Ingredients (for 4 people)

  • 320 g Carnaroli rice
  • 40 g butter
  • 40 g grated Parmesan
  • 1 bunch of agretti
  • 1 shallot
  • 1 liter of hot vegetable broth
  • ½ glass of dry white wine
  • extra virgin olive oil to taste
  • salt and pepper to taste
  • Half lemon juice (optional)

Procedure

  1. To prepare an excellent risotto to agretti First you have to Clean the agretti By eliminating the hardest final part, then wash them well under running water. Blanch the agretti in lightly salted water for 2-3 minutes, then drain and cool them in cold water to keep the color brilliant.
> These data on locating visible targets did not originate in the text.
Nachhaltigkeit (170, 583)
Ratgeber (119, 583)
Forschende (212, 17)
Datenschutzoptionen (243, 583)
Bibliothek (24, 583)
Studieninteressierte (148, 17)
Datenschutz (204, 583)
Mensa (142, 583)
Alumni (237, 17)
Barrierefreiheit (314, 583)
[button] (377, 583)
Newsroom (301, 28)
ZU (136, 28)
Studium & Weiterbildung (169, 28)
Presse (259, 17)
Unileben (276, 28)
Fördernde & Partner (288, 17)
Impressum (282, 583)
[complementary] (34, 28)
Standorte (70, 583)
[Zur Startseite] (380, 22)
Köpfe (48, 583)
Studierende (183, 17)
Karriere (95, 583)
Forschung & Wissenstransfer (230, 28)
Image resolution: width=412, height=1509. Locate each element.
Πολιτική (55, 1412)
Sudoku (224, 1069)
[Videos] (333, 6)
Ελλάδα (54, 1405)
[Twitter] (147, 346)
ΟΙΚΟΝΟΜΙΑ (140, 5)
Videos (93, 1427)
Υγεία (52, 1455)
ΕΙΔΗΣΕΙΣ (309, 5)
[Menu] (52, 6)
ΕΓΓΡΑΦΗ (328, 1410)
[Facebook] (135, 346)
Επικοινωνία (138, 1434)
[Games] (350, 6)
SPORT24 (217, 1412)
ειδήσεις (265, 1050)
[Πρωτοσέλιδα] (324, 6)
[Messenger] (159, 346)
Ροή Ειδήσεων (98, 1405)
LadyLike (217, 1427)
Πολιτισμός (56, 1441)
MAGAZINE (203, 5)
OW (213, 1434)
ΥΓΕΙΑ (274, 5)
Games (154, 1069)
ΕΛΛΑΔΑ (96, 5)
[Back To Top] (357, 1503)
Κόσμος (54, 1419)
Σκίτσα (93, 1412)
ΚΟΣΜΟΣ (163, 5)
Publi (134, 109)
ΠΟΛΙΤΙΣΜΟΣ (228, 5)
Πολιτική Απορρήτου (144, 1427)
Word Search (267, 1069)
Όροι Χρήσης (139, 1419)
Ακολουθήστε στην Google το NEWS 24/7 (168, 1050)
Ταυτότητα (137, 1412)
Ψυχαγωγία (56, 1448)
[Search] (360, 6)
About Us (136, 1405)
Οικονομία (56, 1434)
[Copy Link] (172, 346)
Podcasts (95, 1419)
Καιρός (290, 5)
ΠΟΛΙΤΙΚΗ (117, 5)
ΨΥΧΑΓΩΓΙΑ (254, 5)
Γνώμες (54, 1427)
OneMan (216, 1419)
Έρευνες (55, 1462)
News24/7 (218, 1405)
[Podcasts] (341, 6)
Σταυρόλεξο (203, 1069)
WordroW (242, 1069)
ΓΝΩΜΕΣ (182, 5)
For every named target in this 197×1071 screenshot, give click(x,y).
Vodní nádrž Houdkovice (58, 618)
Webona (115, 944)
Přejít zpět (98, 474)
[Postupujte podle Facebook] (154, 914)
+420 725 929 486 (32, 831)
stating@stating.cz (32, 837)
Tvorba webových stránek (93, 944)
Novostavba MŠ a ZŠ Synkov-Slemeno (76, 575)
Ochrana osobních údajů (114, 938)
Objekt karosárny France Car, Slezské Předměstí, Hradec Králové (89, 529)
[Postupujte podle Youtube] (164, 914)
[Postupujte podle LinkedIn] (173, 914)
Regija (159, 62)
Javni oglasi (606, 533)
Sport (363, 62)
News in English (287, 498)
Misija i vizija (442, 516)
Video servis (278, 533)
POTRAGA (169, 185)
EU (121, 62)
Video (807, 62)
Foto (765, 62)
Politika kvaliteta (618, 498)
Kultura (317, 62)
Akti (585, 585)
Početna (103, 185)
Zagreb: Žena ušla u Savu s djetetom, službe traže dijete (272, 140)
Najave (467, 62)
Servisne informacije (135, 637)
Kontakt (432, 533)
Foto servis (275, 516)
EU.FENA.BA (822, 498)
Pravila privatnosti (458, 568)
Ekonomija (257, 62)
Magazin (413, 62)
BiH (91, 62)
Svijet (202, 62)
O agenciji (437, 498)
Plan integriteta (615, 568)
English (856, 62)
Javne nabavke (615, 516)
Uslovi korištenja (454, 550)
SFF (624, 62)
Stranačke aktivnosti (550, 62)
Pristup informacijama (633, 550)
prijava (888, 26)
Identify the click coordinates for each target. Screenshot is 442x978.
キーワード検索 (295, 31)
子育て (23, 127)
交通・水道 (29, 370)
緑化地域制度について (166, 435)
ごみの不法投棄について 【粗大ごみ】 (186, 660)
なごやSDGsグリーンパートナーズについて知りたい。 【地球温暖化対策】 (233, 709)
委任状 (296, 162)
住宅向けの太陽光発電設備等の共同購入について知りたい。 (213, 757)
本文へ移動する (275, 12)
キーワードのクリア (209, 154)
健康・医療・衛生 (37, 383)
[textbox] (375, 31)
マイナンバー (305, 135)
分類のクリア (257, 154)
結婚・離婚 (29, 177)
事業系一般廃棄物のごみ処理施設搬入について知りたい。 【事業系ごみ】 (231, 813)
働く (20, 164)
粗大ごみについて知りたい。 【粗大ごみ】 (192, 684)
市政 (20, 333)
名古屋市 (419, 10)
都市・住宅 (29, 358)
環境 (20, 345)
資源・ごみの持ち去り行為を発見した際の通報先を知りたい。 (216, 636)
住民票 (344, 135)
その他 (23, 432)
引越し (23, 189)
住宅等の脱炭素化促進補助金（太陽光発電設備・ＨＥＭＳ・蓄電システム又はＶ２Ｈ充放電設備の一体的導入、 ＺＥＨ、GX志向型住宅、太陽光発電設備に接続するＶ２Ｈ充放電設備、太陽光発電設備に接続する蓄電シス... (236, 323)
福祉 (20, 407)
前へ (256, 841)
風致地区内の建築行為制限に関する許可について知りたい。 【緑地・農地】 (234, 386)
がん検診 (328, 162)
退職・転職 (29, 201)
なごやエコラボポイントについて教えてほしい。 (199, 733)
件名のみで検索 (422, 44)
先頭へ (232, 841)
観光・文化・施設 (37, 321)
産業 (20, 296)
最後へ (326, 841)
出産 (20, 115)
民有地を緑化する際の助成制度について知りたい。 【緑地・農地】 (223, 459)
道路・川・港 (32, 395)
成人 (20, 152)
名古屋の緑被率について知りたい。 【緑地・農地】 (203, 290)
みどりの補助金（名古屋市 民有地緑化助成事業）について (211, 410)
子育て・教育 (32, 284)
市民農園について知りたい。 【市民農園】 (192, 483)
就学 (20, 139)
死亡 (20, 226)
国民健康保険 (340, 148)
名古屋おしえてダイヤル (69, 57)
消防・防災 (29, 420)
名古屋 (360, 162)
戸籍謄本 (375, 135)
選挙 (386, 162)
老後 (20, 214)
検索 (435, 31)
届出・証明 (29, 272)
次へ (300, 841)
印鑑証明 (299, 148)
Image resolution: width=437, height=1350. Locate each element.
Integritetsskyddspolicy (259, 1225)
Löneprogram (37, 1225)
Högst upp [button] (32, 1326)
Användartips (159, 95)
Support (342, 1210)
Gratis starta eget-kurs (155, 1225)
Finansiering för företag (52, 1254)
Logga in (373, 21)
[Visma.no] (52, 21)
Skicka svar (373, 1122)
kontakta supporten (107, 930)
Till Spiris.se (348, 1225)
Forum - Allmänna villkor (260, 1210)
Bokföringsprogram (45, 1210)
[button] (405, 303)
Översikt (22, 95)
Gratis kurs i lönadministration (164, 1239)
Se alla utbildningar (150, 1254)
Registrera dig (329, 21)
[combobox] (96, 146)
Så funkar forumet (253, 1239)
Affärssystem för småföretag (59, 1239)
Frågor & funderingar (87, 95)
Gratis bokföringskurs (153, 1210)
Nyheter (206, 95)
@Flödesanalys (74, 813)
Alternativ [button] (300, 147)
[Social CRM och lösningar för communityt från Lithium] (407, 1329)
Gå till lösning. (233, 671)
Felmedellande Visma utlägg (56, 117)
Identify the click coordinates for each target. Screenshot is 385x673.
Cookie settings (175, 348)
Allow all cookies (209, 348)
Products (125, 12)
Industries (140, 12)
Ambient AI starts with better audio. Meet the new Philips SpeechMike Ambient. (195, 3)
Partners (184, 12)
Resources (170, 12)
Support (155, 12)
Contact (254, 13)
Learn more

Keep aside a small whole tuft for the decoration and finely chop the rest.
  2. Prepare the sauté: In a saucepan, heat the oil with a knob of butter and let the finely chopped shallot dry.
  3. Toast the rice: Add the rice and toast it for a couple of minutes, mixing, until it becomes translucent. Blend with the white wine And let the alcohol evaporate.
  4. Now proceed with the cooking of the risotto. Pour a ladle of hot broth at a time, continuing to mix and adding more liquid as it is absorbed.
  5. Halfway through cooking, add the chopped agretti and mix well. If you want a cooler flavor, you can add a few drops of lemon juice.
  6. Don’t forget the cloak. Once the risotto is ready, turn off the heat and add the remaining butter and the Parmesan. Stir void to obtain a creamy consistency. Then you can serve your tasty risotto by garnishing each dish with the tuft of whole agretti kept aside.

Cooking agretti: tips and recipes

The spring vegetable to be put in a pan as a side dish or first course: rich in nutrients and mineral salts, here are some secret to cooking the agretti.